Stephens postawiła się Idze Świątek. Polka wyszarpała awans
Ze względu na rozstawienie Iga Świątek (1. WTA) rozpoczęła zmagania w turnieju Dubai Duty Free Tennis Championships od II rundy. Do turnieju przystąpiła bezpośrednio po wygranej w Dosze. Pierwszą rywalką Polki w Dubaju była Amerykanka Sloane Stephens (41. WTA). Mecz od początku był bardzo zacięty. W pierwszej partii od trzeciego do ósmego gema oglądaliśmy same przełamania. Później swoje podanie w końcu wygrała Iga Świątek, a następnie odebrała serwis rywalce i seta zakończyła 6:4.
Drugi set miał zupełnie inny przebieg. Choć gemy wciąż były bardzo wyrównane i nie brakowało w nich breakpointów, to jednak obronną ręką wychodziły z nich serwujące. Utrzymywały swoje podanie aż do 10. gema. Wówczas serwowała Sloane Stephens. Iga Świątek zagrała bardzo uważnie, wykorzystała swoją szansę i przełamała Amerykankę w kluczowym momencie. Znów wygrała 6:4 i w dwie godziny zakończyła mecz na swoją korzyść. W ten sposób zameldowała się w III rundzie turnieju WTA 1000 Dubai Duty Free Tennis Championships.

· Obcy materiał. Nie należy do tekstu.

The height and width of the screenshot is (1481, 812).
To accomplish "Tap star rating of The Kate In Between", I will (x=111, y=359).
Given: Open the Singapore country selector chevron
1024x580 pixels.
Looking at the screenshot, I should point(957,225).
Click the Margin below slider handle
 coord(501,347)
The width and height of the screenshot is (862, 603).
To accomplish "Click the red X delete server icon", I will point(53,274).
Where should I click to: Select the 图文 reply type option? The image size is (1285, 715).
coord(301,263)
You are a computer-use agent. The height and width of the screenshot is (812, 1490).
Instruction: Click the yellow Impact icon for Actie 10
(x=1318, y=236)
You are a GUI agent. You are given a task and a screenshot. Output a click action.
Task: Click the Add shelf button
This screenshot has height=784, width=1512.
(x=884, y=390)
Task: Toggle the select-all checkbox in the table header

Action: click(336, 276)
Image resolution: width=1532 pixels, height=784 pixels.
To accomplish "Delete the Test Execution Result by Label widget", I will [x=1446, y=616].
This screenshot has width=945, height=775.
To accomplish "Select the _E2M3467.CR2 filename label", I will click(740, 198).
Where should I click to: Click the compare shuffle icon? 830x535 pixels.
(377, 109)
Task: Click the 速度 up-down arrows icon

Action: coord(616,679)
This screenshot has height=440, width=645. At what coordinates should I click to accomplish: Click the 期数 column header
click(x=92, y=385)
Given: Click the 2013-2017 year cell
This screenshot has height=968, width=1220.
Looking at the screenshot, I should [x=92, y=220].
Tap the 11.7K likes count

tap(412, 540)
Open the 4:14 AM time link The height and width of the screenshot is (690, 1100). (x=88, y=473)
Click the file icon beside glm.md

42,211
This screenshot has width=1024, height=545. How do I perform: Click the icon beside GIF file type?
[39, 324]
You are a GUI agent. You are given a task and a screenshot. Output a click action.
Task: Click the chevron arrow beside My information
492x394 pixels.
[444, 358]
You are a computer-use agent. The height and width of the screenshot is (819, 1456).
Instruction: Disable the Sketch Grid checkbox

Iga Świątek (Polska, 1) – Sloane Stephens (USA) 6:4, 6:4
Svitolina kolejną rywalką Igi Świątek
Kolejną rywalką Igi Świątek w Dubaju będzie Ukrainka Elina Svitolina (20. WTA). Do tej pory obie grały ze sobą dwukrotnie. W 2021 roku w dwóch setach wygrała Polka. Do rewanżu doszło w 2023 roku na Wimbledonie. Tam jednak lepsza okazała się Ukrainka. Teraz Iga Świątek stanie przed szansą na wyjście na prowadzenie w bilansie ich spotkań z tą rywalką. Może być dodatkowo uskrzydlona, bo już na etapie II rundy z turniejem pożegnała się Białorusinka Aryna Sabalenka (2. WTA). Oznacza to, że straci ona sporo punktów rankingowych. W III rundzie zobaczymy dwie Polki, ponieważ wcześniej awans wywalczyła Magdalena Fręch.